TRY IT |
What you need to produce from the material below is an exact transcription of the lines from the one with "企業ログイン (18, 2134)" through the one with "大分県 (14, 1308)", both included, and no other line.

TASK INPUTS |
_ _ _

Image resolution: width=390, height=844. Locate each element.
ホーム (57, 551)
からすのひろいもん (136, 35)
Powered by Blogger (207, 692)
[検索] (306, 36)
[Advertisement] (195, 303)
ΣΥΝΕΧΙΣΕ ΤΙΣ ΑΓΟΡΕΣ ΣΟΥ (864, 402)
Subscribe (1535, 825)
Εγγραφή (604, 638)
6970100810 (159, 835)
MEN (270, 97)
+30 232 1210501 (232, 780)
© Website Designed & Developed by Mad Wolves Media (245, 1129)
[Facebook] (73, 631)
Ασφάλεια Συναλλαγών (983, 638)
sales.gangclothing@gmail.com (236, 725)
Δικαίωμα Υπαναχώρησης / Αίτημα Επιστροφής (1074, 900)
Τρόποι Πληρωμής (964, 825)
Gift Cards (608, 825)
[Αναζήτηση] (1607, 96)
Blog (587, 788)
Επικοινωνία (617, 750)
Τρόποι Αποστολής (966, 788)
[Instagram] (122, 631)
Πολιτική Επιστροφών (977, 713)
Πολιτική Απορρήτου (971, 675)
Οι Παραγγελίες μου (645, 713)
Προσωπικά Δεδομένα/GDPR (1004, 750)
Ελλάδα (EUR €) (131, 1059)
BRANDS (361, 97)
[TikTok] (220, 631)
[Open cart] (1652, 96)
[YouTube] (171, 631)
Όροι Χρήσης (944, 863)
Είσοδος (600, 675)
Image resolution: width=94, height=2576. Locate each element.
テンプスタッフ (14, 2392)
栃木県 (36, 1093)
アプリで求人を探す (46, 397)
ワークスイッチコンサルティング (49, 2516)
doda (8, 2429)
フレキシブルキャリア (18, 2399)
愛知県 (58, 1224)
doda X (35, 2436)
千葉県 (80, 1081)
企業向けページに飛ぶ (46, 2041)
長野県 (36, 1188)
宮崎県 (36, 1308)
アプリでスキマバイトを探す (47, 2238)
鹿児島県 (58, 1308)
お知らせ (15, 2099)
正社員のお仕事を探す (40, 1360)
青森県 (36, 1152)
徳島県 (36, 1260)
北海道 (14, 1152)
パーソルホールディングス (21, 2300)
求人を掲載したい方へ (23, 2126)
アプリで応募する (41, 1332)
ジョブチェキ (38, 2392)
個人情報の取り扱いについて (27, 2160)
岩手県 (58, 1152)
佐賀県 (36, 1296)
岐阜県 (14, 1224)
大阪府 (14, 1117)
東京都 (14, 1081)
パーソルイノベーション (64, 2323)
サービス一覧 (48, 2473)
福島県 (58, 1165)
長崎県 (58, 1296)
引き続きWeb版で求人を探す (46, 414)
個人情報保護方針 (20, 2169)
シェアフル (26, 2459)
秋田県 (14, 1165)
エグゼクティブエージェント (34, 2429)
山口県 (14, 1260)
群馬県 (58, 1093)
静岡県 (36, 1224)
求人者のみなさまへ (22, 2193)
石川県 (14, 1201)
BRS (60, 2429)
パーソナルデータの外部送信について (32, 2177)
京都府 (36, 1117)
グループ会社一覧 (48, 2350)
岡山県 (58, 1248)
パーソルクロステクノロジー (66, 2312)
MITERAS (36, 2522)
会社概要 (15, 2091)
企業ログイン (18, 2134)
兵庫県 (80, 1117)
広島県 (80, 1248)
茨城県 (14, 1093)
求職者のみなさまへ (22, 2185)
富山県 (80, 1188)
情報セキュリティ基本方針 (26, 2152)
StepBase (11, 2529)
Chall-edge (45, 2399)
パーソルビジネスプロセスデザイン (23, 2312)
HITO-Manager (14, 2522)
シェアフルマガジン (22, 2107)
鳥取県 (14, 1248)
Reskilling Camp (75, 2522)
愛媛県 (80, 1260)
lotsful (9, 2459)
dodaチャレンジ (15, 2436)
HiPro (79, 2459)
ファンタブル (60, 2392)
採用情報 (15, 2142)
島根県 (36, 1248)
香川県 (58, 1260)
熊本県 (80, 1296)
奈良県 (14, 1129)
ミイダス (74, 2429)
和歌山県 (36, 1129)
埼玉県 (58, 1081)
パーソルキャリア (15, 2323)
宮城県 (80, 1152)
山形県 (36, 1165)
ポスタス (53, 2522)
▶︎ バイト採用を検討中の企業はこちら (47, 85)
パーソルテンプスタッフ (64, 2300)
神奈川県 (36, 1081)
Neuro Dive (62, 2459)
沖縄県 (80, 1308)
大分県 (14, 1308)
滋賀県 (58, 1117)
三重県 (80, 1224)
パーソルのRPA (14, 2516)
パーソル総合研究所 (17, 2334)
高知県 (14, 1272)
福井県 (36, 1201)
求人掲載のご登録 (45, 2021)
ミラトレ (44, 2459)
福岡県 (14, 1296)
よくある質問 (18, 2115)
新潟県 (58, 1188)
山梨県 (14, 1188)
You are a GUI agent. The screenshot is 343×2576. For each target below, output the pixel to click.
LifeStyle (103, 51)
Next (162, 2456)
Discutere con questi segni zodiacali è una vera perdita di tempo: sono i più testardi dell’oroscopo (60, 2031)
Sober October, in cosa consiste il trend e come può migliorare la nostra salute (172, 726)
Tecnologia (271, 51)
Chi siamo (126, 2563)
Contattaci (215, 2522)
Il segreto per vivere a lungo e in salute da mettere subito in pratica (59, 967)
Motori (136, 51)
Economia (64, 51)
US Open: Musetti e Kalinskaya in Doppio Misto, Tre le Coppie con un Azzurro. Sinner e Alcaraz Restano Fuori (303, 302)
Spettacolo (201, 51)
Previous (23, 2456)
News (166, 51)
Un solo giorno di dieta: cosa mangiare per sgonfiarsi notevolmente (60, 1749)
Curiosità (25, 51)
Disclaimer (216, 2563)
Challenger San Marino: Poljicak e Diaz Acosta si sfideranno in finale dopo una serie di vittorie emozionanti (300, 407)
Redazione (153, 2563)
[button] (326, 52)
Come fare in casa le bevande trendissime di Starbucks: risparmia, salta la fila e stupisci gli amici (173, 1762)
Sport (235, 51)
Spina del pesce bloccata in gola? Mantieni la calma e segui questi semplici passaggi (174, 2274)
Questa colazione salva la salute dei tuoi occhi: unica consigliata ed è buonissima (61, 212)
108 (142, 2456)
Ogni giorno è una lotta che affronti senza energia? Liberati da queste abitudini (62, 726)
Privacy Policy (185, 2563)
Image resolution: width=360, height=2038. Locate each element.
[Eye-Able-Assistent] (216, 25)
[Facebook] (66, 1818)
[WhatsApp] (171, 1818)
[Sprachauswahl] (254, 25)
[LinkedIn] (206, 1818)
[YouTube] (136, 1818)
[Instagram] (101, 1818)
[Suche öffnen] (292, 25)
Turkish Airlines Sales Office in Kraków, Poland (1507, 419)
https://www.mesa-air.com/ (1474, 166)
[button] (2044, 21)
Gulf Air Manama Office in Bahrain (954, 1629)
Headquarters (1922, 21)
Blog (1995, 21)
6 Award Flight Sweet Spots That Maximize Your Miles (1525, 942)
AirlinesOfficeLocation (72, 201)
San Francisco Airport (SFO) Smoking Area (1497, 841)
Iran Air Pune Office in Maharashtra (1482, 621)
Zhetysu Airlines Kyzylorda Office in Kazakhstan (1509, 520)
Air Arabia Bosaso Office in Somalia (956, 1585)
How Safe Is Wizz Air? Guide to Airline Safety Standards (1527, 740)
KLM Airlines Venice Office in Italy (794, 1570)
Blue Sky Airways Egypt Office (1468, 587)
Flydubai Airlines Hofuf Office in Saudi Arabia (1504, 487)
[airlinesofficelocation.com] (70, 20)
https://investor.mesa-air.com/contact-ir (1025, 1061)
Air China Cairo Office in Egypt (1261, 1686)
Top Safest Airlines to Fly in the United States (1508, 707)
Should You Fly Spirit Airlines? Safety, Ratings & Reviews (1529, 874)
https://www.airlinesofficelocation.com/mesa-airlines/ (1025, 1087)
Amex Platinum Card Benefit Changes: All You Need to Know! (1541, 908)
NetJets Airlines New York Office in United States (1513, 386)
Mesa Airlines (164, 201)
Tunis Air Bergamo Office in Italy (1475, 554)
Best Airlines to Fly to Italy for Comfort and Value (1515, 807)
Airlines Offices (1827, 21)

_ _ _

OUTPUT OF THE TASK |
企業ログイン (18, 2134)
兵庫県 (80, 1117)
広島県 (80, 1248)
茨城県 (14, 1093)
求職者のみなさまへ (22, 2185)
富山県 (80, 1188)
情報セキュリティ基本方針 (26, 2152)
StepBase (11, 2529)
Chall-edge (45, 2399)
パーソルビジネスプロセスデザイン (23, 2312)
HITO-Manager (14, 2522)
シェアフルマガジン (22, 2107)
鳥取県 (14, 1248)
Reskilling Camp (75, 2522)
愛媛県 (80, 1260)
lotsful (9, 2459)
dodaチャレンジ (15, 2436)
HiPro (79, 2459)
ファンタブル (60, 2392)
採用情報 (15, 2142)
島根県 (36, 1248)
香川県 (58, 1260)
熊本県 (80, 1296)
奈良県 (14, 1129)
ミイダス (74, 2429)
和歌山県 (36, 1129)
埼玉県 (58, 1081)
パーソルキャリア (15, 2323)
宮城県 (80, 1152)
山形県 (36, 1165)
ポスタス (53, 2522)
▶︎ バイト採用を検討中の企業はこちら (47, 85)
パーソルテンプスタッフ (64, 2300)
神奈川県 (36, 1081)
Neuro Dive (62, 2459)
沖縄県 (80, 1308)
大分県 (14, 1308)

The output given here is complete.